Sodann bestätigte das Bundesverwaltungsgericht, dass die Swisscom gegenüber der Post unangemessene Preise erzwungen hätte. Vorliegend sei eine Gewinnmarge [25–45]% festgestellt worden. Von einer aussergewöhnlich hohen Gewinnmarge drüfe zwar nicht ohne weitere Prüfung auf die Unangemessenheit des Preises geschlossen werden. Allerdings seien, so das Bundesverwaltungsgericht, keine besonderen Umstände für eine solche Marge ersichtlich noch seien solche von der Swisscom geltend gemacht worden. Der von der Swisscom offerierte Preis mit einer Gewinnmarge von [25–45]% liege weit über den effektiven Kosten. Damit könne er nicht mehr als Ausdruck von Leistungswettbewerb angesehen werden; vielmehr sei der Preis als offensichtlich unangemessen zu qualifizieren. Weder hätte die Post diesem unangemessenen Preis durch eine Meldung an den Preisüberwacher ausweichen können, noch hätten für die Post submissionsrechtliche Ausweichmöglichkeiten bestanden. Der aufgrund des Zuschlags abgeschlossene Vertrag zwischen der Post und Swisscom habe die Post verpflichtet, den durch den Zuschlag festgelegten Preis einschliesslich der überhöhten Gewinnmarge zu bezahlen. Die Swisscom hätte somit indirekt – nämlich mithilfe der submissionsrechtlichen Vorgaben – bei der Post Zwang ausüben und von ihr einen unangemessenen Preis fordern können. Zwar hätte sich die Post mit der Ausschreibung selbst in eine Zwangslage begeben, indessen hätte es an der mitbietenden Swisscom gelegen, ihre Verantwortung als marktbeherrschendes Unternehmen wahrzunehmen und diese Zwangslage bei der Preisbildung nicht auszunutzen. Auch die Tatsache, dass die Post im Rahmen der Offertverhandlungen den von der Swisscom ursprünglich offerierten Preis um ca. [15–25]% hätte herunterhandeln können, spreche nicht für oder gegen ein Erzwingen, solange nicht bekannt sei, welcher Spielraum der Swisscom – dank eines allfälligen Erzwingens – in diesen Verhandlungen zur Verfügung gestanden hätte (E. 8.2).

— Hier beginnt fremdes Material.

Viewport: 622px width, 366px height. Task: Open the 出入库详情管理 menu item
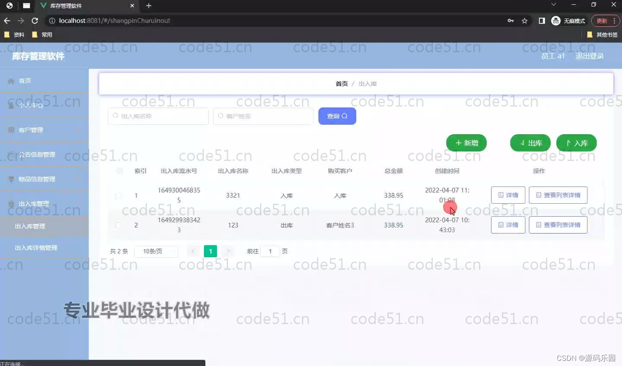tap(37, 247)
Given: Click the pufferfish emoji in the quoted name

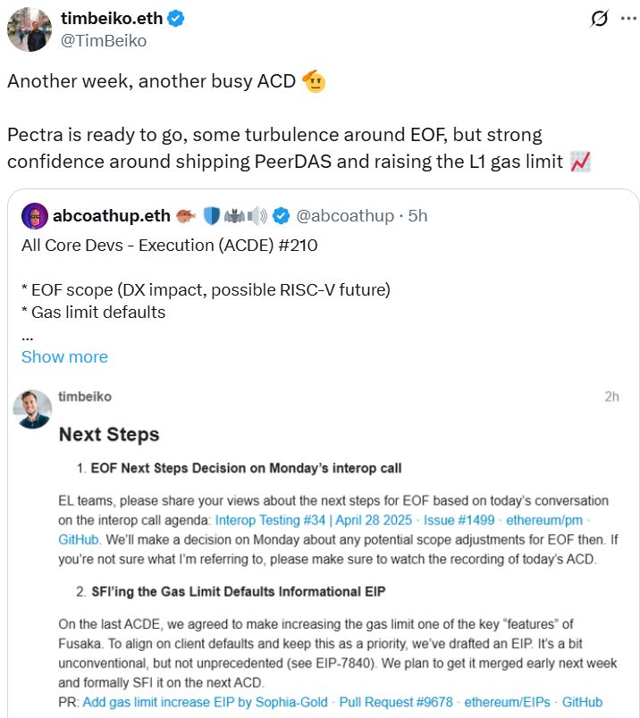Looking at the screenshot, I should tap(186, 216).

Ebenso habe die Swisscom gegenüber Sunrise unangemesse Preise erzwungen. Sunrise sei hinsichtlich der Poststandorte, die sie weder mit der Teilnehmeranschlussleitung noch mit eigenen Produkten abdecken konnte, auf die kommerziellen Produkte der Swisscom angewiesen gewesen. Sie hätte nicht oder nur ungenügend auf Angebote anderer Anbieter ausweichen können. Der Eigenbau oder die Entbündelung weiterer Anschlusszentralen seien ebenso wenig Ausweichmöglichkeiten. Wie der Post sei es auch Sunrise nicht möglich gewesen, auf rechtliche Verfahren auszuweichen, um dem ökonomischen Druck der Swisscom zu entgehen (E. 8.3).
Schliesslich bestätigte das Bundesverwaltungsgericht, dass die Swisscom den Tatbestand einer Kosten-Preis-Schere gemäss Art. 7 Abs. 1 KG verwirklicht habe. Der Sunrise wäre es im Rahmen der Post-Ausschreibung nicht möglich gewesen, angesichts der Vorleistungspreise, welche sie der Swisscom für den Bezug der Leistungen zur Realisierung des Post-Auftrags hätte zahlen müssen, und dem durch Swisscom gegenüber der Post verlangten Endverkaufspreis eine Marge zu erzielen. Daher sei die Sunrise im Wettbewerb um den Post-Auftrag gegenüber der Swisscom beeinträchtigt gewesen. Indem die Swisscom die Vorleistungspreise für die kommerziellen Breitbandprodukte, welche Sunrise zur Realisierung des Post-Auftrags benötigte, im Vergleich zum Endverkaufspreis zu hoch angesetzt und Sunrise keine Marge belassen habe, um mit Swisscom auf dem Endkundenmarkt in Wettbewerb treten zu können, erfülle sie den Tatbestand einer Kosten-Preis-Schere (E. 8.4).
Eine Korrektur gegenüber der Sanktionsverfügung der Weko nahm das Bundesverwaltungsgerichts hinsichtlich der Sanktionshöhe vor, indem es den von der Weko festgelegten Maximal-Basisbetrag von 10% des massgeblichen Umsatzes auf den relevanten Märkten als nicht gerechtfertigt erachtete, sondern den Basisbetrag vielmehr bei 8% festsetzte (E. 10).